### What you will do
When the word "Pickup" shows up in a line of the data below, copy that whole line.

─── Dataset extract ───

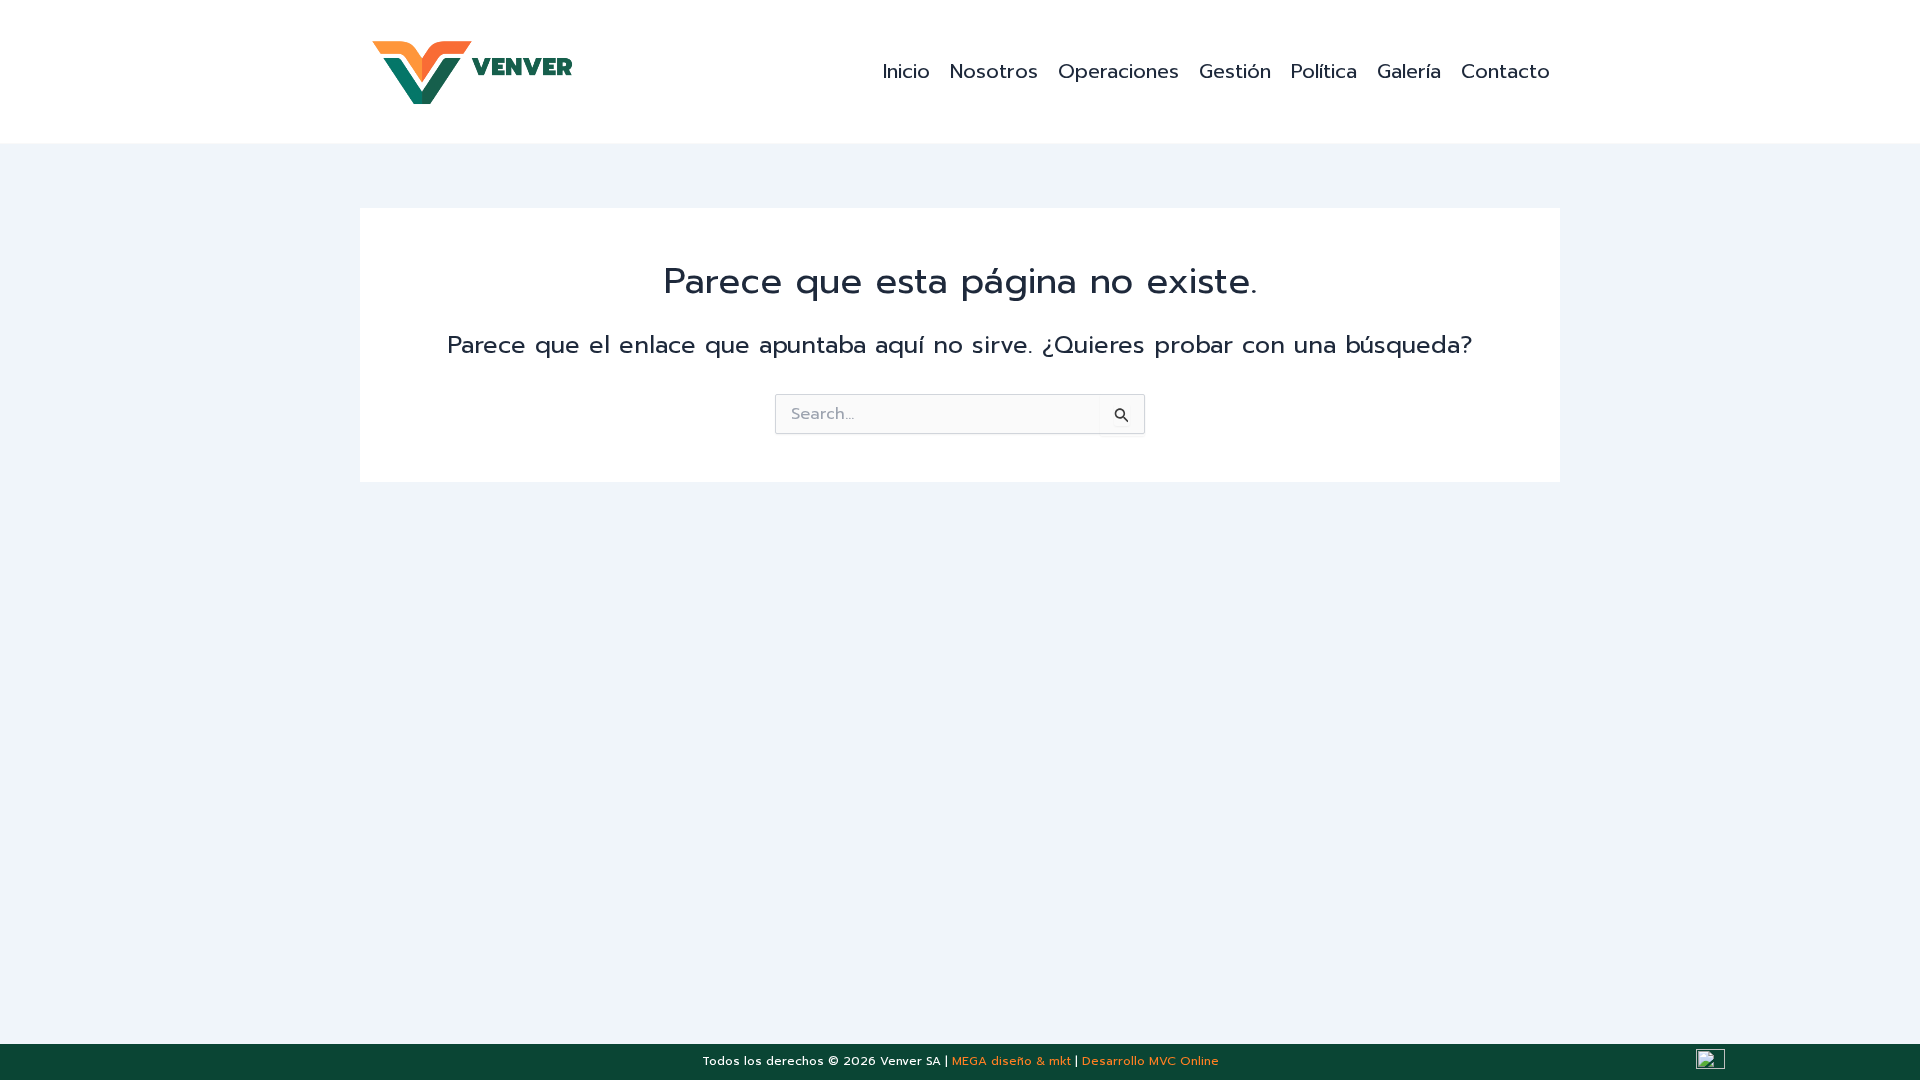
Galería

───
─── Dataset extract ───

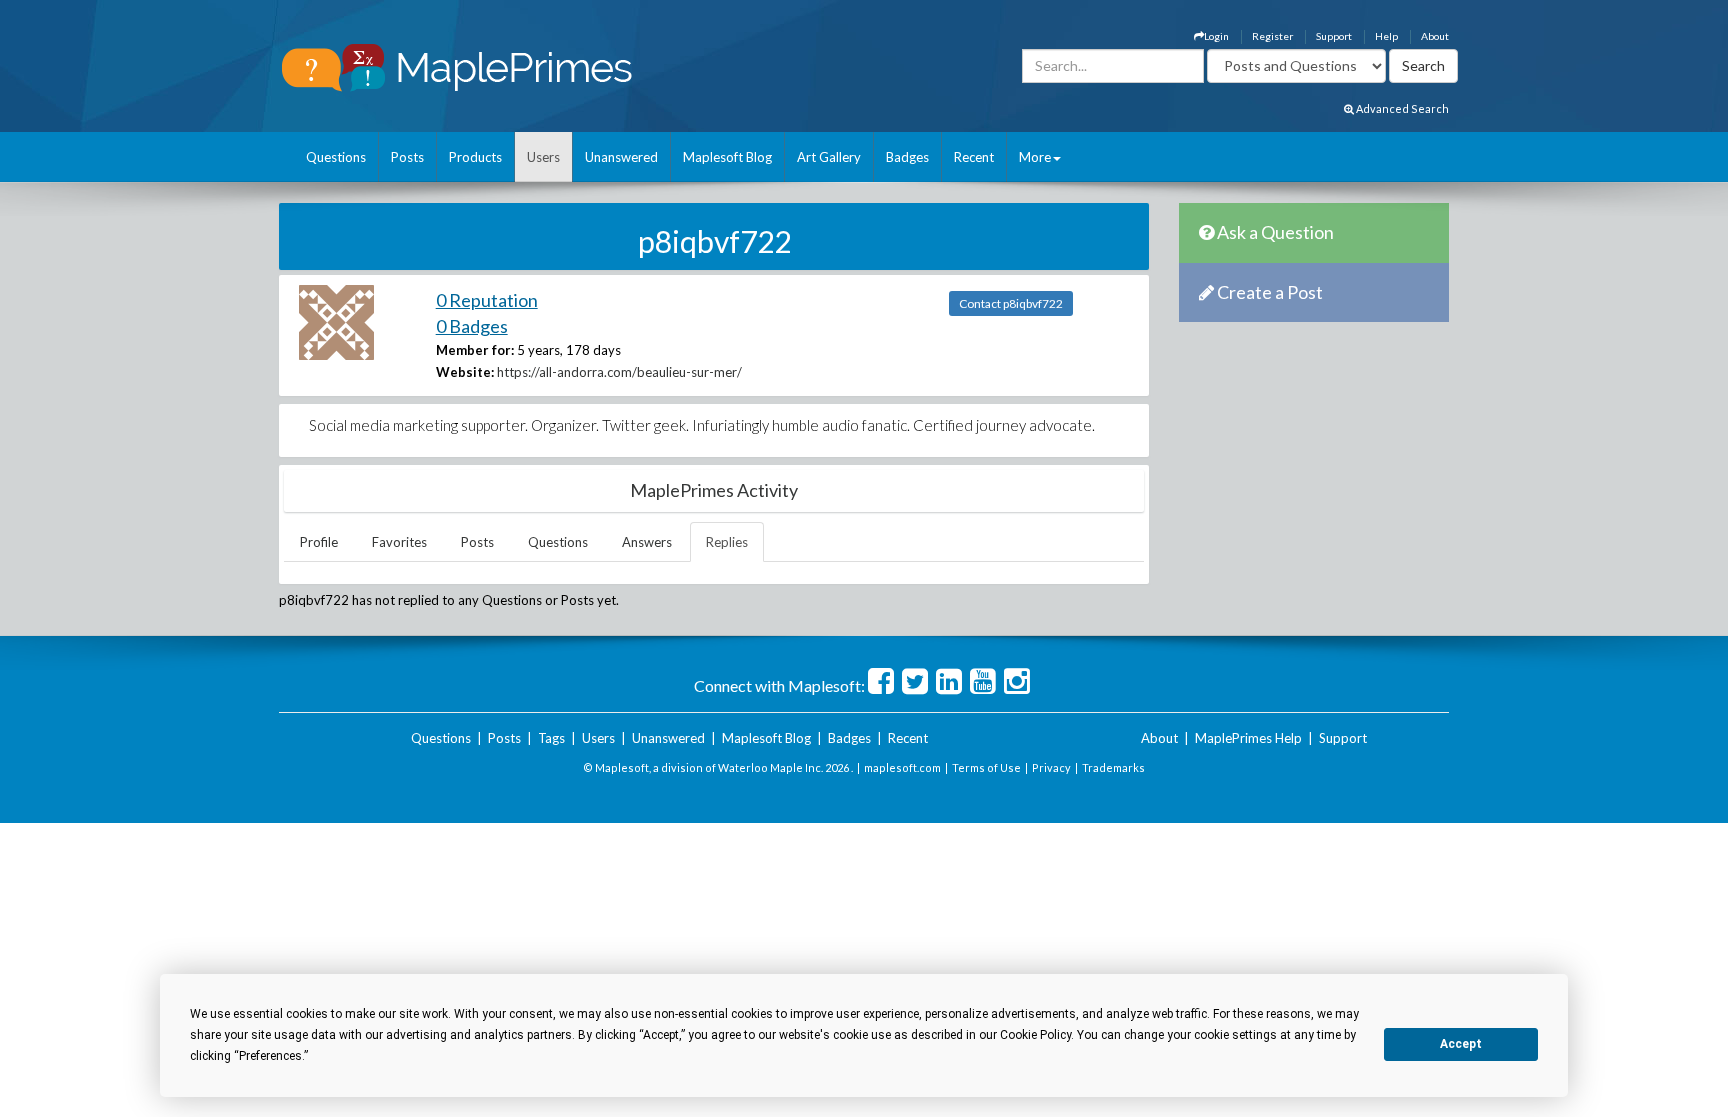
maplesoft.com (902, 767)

───
─── Dataset extract ───

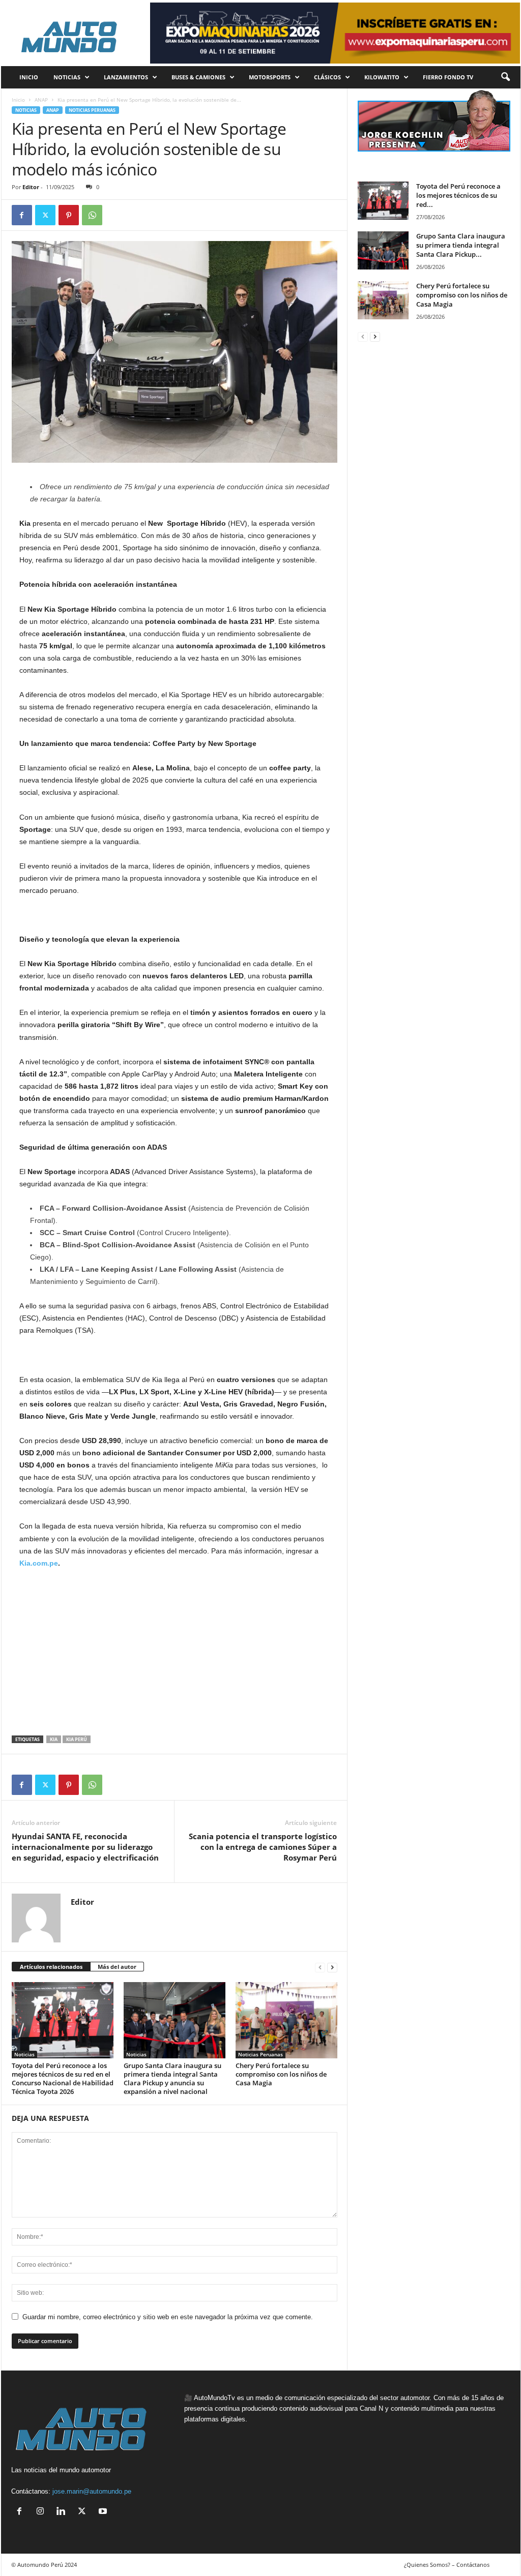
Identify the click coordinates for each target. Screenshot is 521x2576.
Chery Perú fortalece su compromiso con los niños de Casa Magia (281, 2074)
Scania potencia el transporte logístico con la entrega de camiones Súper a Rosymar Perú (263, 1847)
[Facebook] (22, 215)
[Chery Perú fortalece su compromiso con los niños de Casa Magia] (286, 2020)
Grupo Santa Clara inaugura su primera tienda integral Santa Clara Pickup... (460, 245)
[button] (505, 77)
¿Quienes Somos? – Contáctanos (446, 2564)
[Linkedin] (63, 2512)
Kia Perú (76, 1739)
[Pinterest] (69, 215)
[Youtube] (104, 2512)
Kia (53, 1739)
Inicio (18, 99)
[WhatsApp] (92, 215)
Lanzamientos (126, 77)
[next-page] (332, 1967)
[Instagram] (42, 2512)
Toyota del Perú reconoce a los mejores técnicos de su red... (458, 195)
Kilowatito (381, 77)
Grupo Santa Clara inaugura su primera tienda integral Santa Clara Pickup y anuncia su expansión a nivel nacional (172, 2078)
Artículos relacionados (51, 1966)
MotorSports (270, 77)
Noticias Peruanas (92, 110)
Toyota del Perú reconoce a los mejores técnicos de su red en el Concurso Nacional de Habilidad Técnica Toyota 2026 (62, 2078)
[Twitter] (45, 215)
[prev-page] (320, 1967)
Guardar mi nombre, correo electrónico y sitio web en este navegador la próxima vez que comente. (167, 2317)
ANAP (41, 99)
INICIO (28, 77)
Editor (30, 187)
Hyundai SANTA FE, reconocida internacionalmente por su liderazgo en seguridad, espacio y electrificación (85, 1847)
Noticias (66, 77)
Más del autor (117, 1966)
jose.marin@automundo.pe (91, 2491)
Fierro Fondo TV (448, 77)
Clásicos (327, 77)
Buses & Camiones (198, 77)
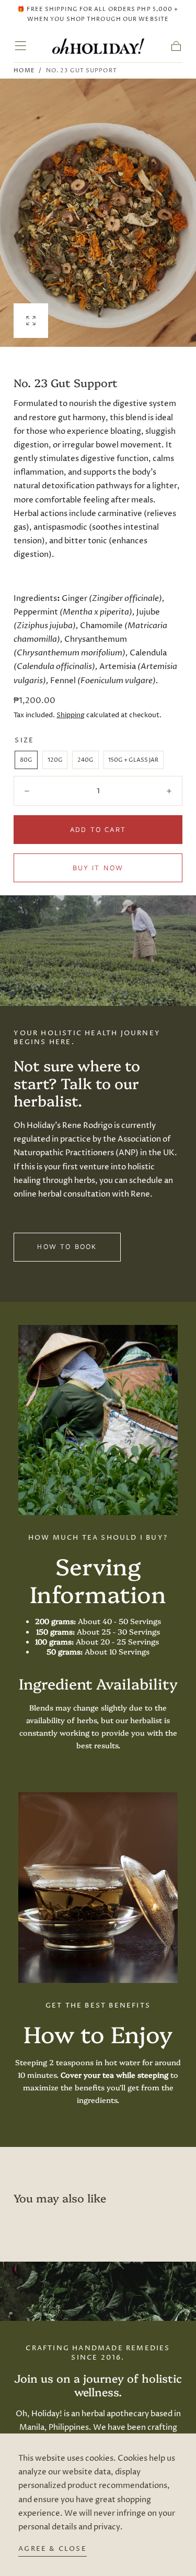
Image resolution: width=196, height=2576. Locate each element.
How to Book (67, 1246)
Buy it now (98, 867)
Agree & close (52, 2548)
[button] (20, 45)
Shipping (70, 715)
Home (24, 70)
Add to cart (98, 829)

───

### Result of the exercise
Grupo Santa Clara inaugura su primera tienda integral Santa Clara Pickup... (460, 245)
Grupo Santa Clara inaugura su primera tienda integral Santa Clara Pickup y anuncia su expansión a nivel nacional (172, 2078)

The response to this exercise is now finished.